Sample-efficient Adversarial Imitation Learning
Dahuin Jung, Hyungyu Lee, Sungroh Yoon
TL;DR
This work tackles sample inefficiency in imitation learning by coupling self-supervised representation learning with adversarial imitation. It learns temporally predictive state/action representations and employs a novel swapping corruption to generate diverse, in-distribution distortions, all integrated into a GAIL-style objective. Theoretical motivation connects reduced VC dimension and MI-based contrastive learning to improved generalization, and extensive experiments on MuJoCo and Atari RAM show strong gains, including a $39 ext{\%}$ relative improvement with $N_E=100$ expert pairs. The approach scales to imperfect demonstrations and discrete control, though it increases model complexity and compute requirements.
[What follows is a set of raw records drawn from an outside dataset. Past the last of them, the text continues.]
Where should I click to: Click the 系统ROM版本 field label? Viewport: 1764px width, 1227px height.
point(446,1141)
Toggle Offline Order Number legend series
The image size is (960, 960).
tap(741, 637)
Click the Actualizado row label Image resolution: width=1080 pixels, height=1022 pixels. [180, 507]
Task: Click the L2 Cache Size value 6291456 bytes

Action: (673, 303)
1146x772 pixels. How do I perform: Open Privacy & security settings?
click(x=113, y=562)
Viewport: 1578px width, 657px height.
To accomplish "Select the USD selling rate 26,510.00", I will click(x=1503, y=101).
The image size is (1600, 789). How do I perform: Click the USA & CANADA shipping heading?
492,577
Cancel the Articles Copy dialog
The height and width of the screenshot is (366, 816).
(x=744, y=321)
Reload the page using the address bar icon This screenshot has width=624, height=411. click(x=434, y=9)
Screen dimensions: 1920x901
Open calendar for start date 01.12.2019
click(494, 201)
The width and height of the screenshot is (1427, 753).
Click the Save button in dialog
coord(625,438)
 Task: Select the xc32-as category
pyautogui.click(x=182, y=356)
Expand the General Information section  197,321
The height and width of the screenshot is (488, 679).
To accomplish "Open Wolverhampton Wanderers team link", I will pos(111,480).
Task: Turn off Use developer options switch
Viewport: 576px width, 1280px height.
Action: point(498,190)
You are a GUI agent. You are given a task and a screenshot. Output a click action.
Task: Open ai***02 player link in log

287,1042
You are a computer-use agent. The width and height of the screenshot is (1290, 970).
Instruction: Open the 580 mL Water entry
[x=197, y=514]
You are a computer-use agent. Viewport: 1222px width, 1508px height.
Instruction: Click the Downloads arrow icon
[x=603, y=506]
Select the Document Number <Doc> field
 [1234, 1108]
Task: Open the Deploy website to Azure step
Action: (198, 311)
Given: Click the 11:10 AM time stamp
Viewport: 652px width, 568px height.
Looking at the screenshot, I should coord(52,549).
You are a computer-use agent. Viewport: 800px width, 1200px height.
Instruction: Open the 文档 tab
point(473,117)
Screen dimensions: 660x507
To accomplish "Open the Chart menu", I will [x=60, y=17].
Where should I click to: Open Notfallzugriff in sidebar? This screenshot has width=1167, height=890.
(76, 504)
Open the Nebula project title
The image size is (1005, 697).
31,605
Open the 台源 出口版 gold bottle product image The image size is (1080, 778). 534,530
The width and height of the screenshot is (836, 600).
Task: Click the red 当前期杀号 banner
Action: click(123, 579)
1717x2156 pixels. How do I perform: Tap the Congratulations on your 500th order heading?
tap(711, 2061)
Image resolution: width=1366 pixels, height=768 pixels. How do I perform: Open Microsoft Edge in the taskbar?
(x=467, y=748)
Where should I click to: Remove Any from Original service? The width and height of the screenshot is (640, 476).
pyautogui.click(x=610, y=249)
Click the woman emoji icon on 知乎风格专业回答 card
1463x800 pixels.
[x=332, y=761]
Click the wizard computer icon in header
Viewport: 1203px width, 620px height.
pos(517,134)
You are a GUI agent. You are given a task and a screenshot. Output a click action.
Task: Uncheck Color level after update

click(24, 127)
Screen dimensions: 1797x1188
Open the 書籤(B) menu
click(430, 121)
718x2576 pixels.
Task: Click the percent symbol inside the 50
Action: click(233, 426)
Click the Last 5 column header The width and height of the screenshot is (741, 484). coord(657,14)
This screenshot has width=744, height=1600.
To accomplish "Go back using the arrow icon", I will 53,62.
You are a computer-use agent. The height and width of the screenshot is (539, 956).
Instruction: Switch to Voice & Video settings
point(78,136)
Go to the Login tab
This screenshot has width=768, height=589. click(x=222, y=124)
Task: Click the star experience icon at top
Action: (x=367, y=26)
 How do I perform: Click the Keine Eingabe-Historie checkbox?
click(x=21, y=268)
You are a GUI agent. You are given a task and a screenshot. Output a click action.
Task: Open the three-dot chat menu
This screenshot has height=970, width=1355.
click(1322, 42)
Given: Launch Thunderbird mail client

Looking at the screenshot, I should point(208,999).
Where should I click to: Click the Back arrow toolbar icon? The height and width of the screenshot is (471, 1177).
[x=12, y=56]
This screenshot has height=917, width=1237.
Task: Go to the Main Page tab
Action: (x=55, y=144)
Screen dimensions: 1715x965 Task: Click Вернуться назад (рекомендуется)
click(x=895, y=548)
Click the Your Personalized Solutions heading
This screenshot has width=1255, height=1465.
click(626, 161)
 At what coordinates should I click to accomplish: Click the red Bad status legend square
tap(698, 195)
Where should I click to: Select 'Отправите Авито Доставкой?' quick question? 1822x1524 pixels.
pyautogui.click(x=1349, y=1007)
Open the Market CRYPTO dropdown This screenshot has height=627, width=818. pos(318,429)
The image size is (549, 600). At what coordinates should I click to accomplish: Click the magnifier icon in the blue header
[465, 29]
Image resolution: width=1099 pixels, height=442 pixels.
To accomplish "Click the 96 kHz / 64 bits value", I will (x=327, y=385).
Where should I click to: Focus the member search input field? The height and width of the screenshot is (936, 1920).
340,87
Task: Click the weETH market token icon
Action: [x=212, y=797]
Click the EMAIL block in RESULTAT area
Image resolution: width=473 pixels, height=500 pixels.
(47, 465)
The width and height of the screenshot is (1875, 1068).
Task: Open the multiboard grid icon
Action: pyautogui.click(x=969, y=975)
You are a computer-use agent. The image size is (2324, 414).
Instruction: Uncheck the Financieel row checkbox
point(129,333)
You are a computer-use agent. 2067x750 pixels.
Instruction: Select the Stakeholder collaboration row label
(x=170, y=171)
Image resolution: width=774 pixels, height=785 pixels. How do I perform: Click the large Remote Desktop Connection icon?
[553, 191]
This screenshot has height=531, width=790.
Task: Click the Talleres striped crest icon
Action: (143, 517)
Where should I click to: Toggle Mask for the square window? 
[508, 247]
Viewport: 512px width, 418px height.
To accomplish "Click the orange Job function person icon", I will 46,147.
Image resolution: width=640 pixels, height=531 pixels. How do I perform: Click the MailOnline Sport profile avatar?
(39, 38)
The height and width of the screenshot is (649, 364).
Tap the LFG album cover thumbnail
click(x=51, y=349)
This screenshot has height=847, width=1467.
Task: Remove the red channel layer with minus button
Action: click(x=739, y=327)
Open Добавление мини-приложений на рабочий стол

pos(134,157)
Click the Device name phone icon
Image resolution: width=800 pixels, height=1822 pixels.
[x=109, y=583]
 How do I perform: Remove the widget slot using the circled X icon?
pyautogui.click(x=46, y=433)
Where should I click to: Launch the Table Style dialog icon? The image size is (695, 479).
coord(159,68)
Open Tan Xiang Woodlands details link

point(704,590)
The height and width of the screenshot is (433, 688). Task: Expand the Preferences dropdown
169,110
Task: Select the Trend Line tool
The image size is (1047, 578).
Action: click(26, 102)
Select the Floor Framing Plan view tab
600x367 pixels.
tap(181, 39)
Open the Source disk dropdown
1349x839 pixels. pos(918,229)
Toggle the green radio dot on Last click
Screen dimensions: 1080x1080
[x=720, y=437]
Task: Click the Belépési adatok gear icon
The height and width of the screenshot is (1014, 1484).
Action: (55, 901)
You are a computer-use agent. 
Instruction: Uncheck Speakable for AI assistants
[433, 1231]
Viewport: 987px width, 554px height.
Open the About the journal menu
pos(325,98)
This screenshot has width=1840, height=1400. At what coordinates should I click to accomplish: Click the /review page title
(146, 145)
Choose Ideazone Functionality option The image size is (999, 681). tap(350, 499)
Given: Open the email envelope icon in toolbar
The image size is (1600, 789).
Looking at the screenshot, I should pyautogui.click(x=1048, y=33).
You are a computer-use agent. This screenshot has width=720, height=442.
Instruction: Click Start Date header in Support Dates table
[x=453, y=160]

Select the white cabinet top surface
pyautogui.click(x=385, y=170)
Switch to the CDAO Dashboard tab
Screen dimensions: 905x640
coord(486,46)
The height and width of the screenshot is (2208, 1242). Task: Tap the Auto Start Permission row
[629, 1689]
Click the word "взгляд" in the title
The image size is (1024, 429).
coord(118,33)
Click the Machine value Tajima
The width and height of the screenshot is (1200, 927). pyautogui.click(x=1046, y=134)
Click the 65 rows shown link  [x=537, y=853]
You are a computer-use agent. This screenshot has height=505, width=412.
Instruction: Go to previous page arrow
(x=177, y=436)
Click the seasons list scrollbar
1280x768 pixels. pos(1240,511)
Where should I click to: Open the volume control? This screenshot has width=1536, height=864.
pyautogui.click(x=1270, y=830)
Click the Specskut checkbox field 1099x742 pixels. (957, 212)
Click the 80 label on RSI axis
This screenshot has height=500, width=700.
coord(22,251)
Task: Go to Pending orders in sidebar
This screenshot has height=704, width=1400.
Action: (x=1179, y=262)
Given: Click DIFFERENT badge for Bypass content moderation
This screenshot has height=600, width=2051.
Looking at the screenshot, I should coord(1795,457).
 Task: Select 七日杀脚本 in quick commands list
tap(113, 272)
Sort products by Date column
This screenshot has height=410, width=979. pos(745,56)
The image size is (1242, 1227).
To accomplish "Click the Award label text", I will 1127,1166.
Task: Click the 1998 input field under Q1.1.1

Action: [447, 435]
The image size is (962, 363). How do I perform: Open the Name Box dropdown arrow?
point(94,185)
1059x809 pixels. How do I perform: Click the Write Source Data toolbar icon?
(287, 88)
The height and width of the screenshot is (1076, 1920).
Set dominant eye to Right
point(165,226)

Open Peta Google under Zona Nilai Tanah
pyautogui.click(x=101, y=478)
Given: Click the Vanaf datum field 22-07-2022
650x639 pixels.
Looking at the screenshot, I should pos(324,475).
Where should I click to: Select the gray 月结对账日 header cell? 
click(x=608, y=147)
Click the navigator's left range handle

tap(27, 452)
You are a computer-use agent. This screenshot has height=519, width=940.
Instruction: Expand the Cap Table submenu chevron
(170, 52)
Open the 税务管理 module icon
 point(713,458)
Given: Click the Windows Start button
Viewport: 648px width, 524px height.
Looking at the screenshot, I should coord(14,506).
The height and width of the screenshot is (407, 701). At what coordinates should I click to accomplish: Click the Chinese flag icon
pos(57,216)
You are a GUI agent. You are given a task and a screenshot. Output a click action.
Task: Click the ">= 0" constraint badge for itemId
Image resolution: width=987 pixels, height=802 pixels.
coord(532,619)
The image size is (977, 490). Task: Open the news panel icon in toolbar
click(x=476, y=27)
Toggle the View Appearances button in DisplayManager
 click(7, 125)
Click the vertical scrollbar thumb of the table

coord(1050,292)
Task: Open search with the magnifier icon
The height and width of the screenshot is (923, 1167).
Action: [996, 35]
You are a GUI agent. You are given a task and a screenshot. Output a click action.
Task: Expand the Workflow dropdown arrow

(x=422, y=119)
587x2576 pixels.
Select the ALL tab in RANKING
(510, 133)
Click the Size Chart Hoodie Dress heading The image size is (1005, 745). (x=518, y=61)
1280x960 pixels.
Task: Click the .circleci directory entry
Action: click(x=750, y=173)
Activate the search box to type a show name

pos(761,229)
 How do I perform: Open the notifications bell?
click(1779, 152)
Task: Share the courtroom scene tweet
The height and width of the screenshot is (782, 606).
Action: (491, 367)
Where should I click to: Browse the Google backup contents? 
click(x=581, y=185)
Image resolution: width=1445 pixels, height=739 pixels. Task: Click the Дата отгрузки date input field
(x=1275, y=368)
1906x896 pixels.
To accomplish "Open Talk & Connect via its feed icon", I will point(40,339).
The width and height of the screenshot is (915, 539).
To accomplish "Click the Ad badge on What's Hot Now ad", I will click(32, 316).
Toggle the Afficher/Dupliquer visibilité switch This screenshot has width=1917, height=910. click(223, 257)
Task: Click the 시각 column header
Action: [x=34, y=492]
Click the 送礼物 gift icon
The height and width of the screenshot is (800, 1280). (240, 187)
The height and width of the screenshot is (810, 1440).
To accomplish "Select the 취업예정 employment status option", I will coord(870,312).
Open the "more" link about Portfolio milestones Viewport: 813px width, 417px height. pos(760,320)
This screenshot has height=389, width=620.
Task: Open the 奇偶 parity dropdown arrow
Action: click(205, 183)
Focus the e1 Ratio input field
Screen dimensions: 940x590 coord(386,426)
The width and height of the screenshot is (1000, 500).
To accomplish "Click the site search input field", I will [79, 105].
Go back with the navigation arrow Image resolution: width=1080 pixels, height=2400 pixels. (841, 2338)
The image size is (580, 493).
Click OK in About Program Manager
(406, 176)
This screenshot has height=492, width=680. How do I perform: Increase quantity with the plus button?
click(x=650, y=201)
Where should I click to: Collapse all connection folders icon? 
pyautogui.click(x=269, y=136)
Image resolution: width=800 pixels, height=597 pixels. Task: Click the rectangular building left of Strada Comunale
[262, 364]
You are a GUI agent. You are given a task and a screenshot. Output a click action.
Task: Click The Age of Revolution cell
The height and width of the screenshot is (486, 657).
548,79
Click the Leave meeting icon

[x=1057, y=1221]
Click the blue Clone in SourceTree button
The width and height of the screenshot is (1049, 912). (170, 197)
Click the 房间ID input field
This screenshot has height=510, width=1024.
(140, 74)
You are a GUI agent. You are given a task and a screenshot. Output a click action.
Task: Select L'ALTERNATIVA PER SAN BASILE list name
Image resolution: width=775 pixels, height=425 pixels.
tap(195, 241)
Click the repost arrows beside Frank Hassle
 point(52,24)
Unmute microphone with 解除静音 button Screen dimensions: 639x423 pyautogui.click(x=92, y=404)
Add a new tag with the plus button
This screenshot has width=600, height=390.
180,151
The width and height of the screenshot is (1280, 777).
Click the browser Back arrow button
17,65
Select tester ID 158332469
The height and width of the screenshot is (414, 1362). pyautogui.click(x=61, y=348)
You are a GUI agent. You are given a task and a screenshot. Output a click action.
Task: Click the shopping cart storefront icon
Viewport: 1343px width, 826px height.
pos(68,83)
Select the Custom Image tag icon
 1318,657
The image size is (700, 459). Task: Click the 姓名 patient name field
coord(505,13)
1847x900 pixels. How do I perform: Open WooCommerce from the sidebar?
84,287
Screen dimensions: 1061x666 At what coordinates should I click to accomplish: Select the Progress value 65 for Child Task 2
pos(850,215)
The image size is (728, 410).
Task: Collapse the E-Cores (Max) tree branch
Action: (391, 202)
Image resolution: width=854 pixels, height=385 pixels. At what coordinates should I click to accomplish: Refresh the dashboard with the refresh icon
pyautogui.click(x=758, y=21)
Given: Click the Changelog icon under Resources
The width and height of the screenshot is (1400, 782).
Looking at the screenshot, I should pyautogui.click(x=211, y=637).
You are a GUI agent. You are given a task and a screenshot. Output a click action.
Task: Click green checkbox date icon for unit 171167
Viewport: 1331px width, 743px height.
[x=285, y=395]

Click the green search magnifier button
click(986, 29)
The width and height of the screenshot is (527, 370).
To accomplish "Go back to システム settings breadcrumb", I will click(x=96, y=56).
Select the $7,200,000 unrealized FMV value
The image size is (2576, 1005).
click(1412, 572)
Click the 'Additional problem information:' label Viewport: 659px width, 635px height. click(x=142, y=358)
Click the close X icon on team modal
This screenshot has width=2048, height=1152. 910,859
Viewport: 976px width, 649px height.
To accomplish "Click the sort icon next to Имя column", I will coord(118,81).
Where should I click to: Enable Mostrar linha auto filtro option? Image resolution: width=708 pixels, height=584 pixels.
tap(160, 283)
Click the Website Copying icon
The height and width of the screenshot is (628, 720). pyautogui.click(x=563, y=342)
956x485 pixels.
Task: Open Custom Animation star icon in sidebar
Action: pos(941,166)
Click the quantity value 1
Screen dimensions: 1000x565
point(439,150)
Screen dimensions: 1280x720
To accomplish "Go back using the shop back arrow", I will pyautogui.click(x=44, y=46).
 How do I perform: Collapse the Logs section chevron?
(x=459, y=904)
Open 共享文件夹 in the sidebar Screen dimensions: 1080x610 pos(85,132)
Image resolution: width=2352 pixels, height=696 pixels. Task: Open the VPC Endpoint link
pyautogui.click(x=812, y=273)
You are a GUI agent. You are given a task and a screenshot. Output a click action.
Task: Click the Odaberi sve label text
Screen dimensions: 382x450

Overall, the method demonstrates substantial advances in sample-efficient imitation with robust representations and principled auxiliary tasks.
Abstract
Imitation learning, in which learning is performed by demonstration, has been studied and advanced for sequential decision-making tasks in which a reward function is not predefined. However, imitation learning methods still require numerous expert demonstration samples to successfully imitate an expert's behavior. To improve sample efficiency, we utilize self-supervised representation learning, which can generate vast training signals from the given data. In this study, we propose a self-supervised representation-based adversarial imitation learning method to learn state and action representations that are robust to diverse distortions and temporally predictive, on non-image control tasks. In particular, in comparison with existing self-supervised learning methods for tabular data, we propose a different corruption method for state and action representations that is robust to diverse distortions. We theoretically and empirically observe that making an informative feature manifold with less sample complexity significantly improves the performance of imitation learning. The proposed method shows a 39% relative improvement over existing adversarial imitation learning methods on MuJoCo in a setting limited to 100 expert state-action pairs. Moreover, we conduct comprehensive ablations and additional experiments using demonstrations with varying optimality to provide insights into a range of factors.